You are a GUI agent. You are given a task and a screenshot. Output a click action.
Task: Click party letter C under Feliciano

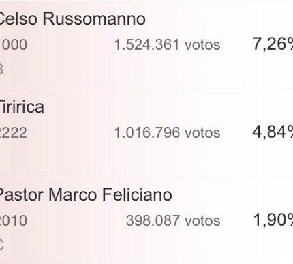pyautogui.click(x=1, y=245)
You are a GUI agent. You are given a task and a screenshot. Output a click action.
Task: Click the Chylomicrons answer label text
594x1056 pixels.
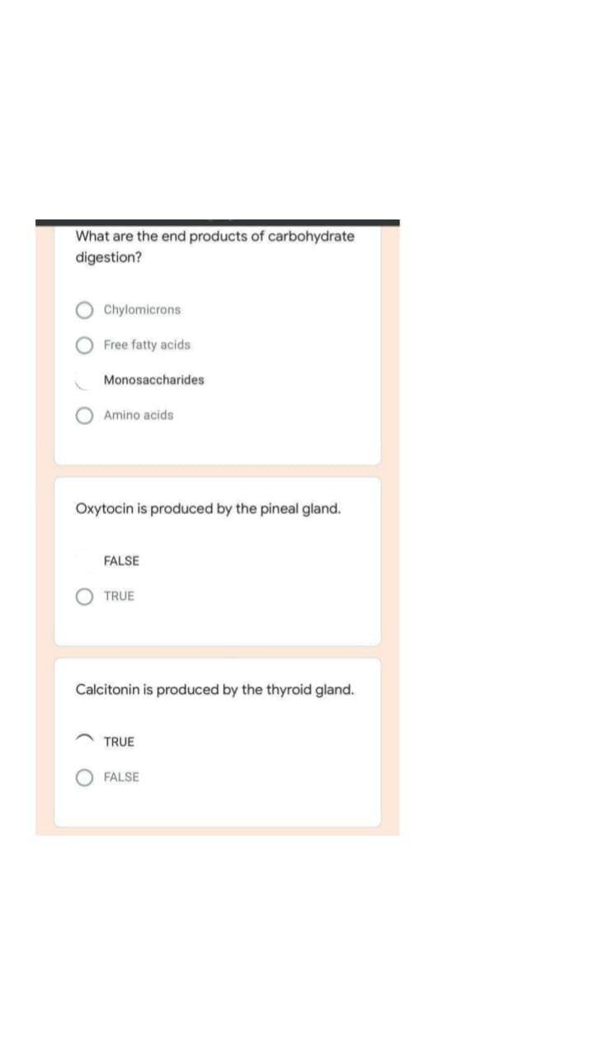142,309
_ _ _ _ _ _ _
• What you have to do: The records above are to be restated exactly, with all pictures omitted.

• Response to the task:
You are a GUI agent. You are given a task and a screenshot. Output a click action.
Task: Click party letter C under Feliciano

pyautogui.click(x=1, y=245)
You are a GUI agent. You are given a task and a screenshot. Output a click action.
Task: Click the Chylomicrons answer label text
594x1056 pixels.
142,309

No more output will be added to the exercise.